Harlan Platt, a professor of finance at Northeastern University, says that for the "free" vacations ploy, the catch is that you have to stay at a time-share facility and agree to be inundated with time-share presentations to buy into the developments. Sticking to airport hotels will certainly help avoid this headache.
Whether looking into business travel or leisure vacations, it's crucial to carefully read the fine print. Most of the time the text will reveal an empty offer, but other times the trickery of a deal might not become apparent until your try to redeem a benefit.
Brenda Galindo, a retiree who lives in Winterville, North Carolina, used to fly regularly with Continental Airlines. At the time, the company made her a promise that the frequent flier miles she'd earned from her business travel wouldn't expire. Yet after Continental merged with United Airlines a few years ago, the new airline altered the rules of its loyalty program without telling her, she explained to USA Today.
When she logged on to United.com, she found that her 178,058 miles had vanished. The airline said that because she had stopped flying, the 18 months of inactivity on her account led her miles to expire. While it's hard to predict this type of issue, staying up-to-date on travel news and again, reading the fine print can act as a leg-up. If that doesn't cut it, you could reach out to regulators like the Transportation Department or Federal Trade Commission to voice your concern.
Credit Card Shams
Another scam, though not particularly high-tech, aims at getting credit card information. In this fraud, the thief calls the hotel and asks to be put through to a random room number. When the guest picks up, the scammer pretends to be from the front desk needing credit card information because there's a problem with the original card.
As a good rule of thumb, travelers should never give credit card information over the phone when at a hotel.
A variant of the imposter trick, some criminals will slip pizza menus under hotel room doors. A hungry guest will order food and pay with a credit card but the pizza never arrives. If you find a restaurant menu under the door, think twice before ordering from it. Validate the solicitation with the hotel staff first.

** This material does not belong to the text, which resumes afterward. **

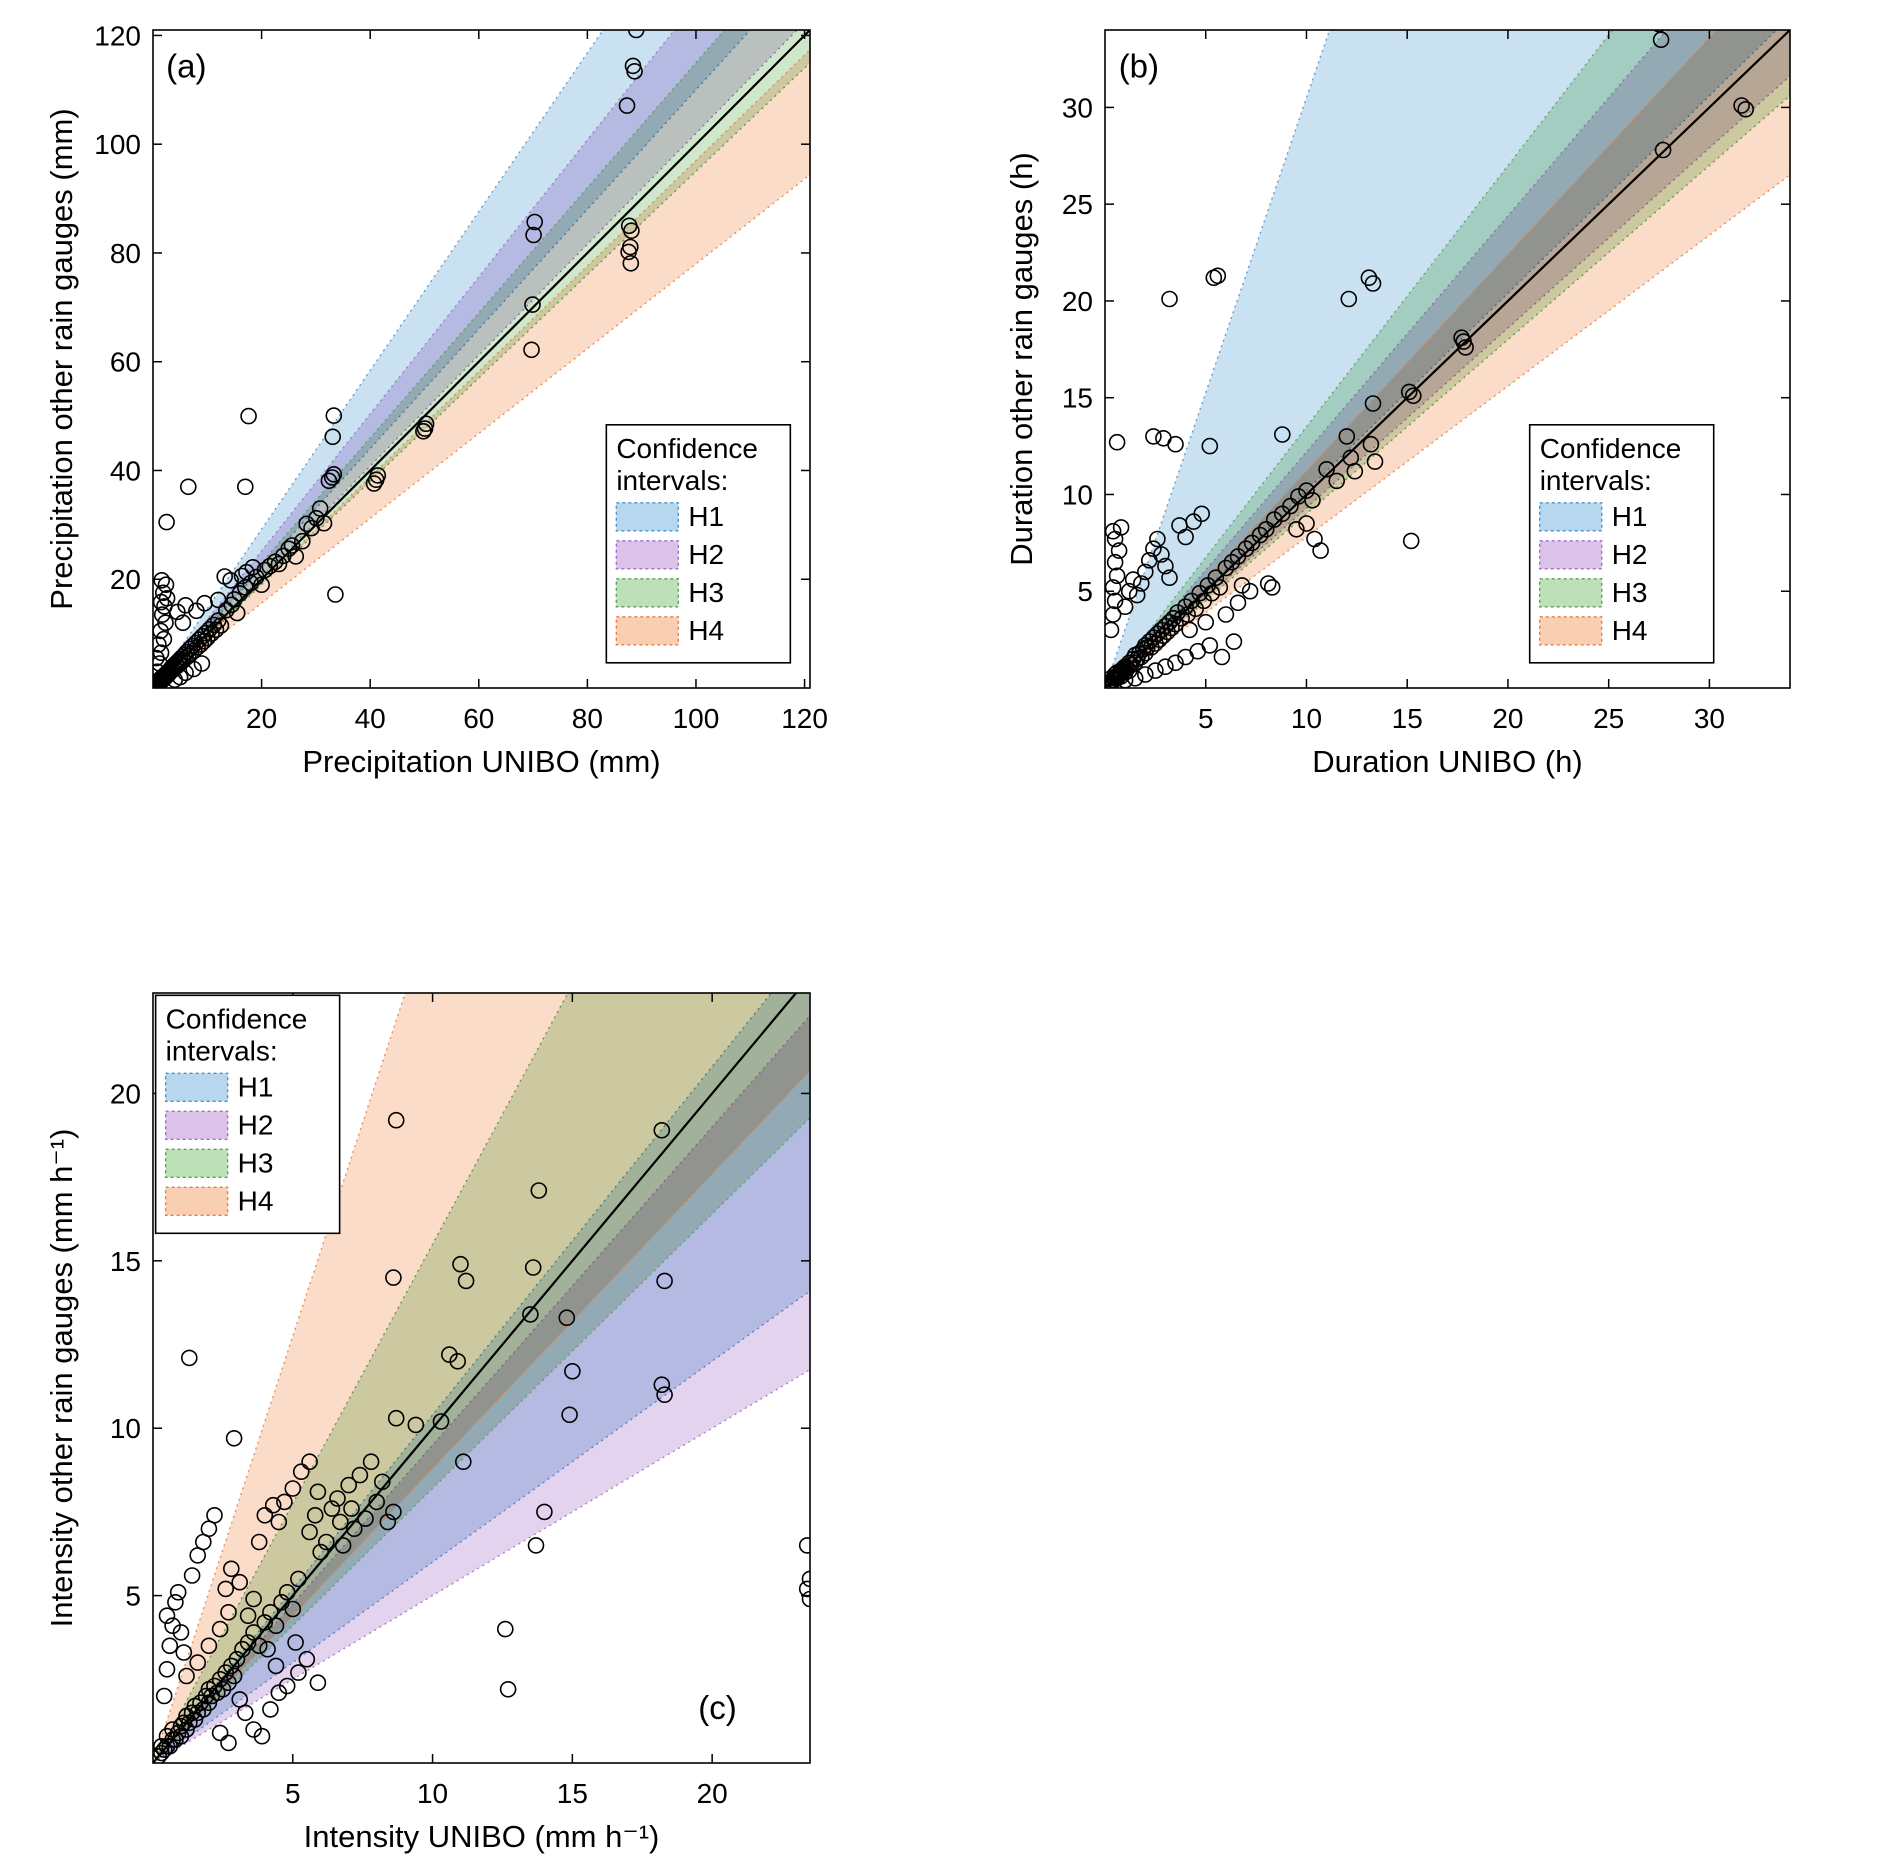  Describe the element at coordinates (196, 1088) in the screenshot. I see `legend-swatch-H1` at that location.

App Takes 'Thiefies' for Cell Phone Protection
On the road, the biggest risks travelers face is the theft of a cell phone or tablet. Phones are a reservoir for not only pictures and apps, but a lot of personal and financial information as well, making them a scary target to lose.

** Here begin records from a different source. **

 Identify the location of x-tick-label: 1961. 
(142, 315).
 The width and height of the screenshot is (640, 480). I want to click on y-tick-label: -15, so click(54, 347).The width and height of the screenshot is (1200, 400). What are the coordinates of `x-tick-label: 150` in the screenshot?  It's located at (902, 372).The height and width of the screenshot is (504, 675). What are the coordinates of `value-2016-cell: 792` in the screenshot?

"[Your phone] can often be the story of your life, and even your business, so it's a top target for thieves," Neal O'Farrell, executive director of The Identity Theft Council, told Fox Business.
O'Farrell recommends setting up device passwords and programming a low number of login attempts. To minimize risk, be sure to install one of the many free apps that enable the user to lock the phone, locate it and erase the data. There's even an app called Lookout that takes a photo of the thief – a theftie, a play on the word selfie, – which is triggered when a robber enters a password, turns the device off or takes out the SIM card. The app then automatically emails the picture and phone's location to its registered owner.